▶ [WHAT THE TASK ASKS]
I'd like every line from the material below that has "Turniej" in it.

▶ [DATA SHOWN]

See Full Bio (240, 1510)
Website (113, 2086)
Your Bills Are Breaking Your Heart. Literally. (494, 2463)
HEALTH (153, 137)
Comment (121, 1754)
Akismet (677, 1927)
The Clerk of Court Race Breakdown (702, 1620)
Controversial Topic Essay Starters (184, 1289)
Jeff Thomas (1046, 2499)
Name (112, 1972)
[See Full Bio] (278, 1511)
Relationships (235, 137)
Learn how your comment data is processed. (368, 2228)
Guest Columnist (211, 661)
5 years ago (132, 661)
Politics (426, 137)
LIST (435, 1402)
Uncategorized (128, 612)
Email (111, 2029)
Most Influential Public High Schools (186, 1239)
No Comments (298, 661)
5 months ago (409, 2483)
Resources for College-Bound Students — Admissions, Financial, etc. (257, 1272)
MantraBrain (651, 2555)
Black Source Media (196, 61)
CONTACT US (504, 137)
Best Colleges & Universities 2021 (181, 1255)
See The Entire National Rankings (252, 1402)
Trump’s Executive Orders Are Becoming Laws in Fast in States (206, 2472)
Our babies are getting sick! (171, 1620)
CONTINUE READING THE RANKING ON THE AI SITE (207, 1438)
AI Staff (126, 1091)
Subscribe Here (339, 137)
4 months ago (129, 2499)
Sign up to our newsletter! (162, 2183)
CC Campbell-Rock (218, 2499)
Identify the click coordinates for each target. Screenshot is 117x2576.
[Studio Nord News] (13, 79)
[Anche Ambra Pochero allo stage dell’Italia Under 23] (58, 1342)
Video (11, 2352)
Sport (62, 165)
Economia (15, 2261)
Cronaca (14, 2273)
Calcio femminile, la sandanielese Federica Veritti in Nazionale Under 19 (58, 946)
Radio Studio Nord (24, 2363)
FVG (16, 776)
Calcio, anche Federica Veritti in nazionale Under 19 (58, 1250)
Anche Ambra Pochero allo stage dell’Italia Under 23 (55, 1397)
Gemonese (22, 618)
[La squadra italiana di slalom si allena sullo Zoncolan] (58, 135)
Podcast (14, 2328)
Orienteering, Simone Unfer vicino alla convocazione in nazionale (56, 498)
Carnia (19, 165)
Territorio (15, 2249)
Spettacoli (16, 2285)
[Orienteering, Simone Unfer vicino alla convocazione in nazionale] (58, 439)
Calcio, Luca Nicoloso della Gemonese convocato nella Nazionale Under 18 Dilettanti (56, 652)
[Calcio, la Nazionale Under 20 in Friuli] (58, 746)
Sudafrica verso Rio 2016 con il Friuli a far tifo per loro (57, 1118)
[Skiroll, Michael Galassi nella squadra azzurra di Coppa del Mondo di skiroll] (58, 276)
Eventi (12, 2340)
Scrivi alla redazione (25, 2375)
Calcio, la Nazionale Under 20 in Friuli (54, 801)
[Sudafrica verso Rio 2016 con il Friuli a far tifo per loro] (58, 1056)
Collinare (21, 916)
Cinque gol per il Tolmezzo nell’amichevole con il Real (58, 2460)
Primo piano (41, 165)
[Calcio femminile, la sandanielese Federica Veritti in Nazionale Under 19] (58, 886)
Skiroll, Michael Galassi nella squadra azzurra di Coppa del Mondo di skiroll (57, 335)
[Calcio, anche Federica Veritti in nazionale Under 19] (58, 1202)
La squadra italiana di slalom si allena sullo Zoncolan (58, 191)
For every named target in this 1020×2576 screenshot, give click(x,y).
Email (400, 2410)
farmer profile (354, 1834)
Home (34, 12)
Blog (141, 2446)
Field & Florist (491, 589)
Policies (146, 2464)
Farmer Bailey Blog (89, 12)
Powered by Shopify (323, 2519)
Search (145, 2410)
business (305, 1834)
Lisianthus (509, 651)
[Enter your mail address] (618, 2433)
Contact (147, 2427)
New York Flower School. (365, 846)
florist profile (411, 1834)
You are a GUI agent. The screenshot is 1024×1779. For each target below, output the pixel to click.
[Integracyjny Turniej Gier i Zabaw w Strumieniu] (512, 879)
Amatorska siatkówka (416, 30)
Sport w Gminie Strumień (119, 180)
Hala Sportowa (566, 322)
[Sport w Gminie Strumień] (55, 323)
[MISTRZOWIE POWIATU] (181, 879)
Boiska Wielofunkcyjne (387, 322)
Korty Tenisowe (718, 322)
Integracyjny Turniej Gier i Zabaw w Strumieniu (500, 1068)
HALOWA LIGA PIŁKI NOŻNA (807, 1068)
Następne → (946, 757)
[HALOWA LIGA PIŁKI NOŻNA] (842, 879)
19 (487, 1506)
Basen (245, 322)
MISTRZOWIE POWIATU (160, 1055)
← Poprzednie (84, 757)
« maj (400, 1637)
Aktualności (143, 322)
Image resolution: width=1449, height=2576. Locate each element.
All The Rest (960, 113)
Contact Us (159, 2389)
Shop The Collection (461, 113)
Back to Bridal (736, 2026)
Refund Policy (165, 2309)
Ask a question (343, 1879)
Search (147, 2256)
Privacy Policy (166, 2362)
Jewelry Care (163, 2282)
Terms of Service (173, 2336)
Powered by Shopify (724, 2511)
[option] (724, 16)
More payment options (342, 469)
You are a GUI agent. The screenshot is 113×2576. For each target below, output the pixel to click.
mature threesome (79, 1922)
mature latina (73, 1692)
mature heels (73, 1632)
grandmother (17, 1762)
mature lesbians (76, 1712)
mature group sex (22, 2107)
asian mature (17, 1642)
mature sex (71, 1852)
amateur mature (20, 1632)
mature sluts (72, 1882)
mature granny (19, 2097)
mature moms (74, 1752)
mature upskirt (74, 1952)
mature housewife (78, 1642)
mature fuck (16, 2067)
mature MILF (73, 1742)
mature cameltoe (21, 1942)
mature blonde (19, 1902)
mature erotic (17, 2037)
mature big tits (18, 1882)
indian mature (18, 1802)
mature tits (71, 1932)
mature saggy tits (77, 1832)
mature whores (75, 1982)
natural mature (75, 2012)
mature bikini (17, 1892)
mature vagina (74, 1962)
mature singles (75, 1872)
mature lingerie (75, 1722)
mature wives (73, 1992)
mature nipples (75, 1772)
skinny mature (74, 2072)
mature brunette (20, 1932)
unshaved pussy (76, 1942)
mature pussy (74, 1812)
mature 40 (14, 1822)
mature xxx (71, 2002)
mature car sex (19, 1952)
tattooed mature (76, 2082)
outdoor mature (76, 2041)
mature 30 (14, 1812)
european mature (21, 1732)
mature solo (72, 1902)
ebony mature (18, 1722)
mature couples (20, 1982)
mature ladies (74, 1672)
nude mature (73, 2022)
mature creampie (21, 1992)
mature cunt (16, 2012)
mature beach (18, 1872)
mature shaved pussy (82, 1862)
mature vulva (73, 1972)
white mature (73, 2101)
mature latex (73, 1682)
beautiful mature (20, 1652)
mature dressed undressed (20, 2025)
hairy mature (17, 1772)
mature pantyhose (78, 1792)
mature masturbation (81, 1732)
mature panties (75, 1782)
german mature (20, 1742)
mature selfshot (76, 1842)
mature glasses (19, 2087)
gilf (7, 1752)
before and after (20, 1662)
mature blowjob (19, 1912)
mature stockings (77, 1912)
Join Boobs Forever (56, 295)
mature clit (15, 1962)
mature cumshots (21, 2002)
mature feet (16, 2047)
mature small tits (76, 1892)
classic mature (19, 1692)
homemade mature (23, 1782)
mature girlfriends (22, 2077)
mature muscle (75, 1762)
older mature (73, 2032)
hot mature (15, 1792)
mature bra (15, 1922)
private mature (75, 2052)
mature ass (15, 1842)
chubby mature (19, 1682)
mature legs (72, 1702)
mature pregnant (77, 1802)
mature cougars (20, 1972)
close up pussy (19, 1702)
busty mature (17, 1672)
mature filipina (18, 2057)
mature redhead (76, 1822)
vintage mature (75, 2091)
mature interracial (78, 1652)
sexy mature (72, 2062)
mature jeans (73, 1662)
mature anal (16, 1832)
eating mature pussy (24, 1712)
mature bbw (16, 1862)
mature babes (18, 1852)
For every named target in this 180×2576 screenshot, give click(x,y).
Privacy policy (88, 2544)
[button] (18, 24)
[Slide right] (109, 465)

▶ [EXPECTED ANSWER]
[Integracyjny Turniej Gier i Zabaw w Strumieniu] (512, 879)
Integracyjny Turniej Gier i Zabaw w Strumieniu (500, 1068)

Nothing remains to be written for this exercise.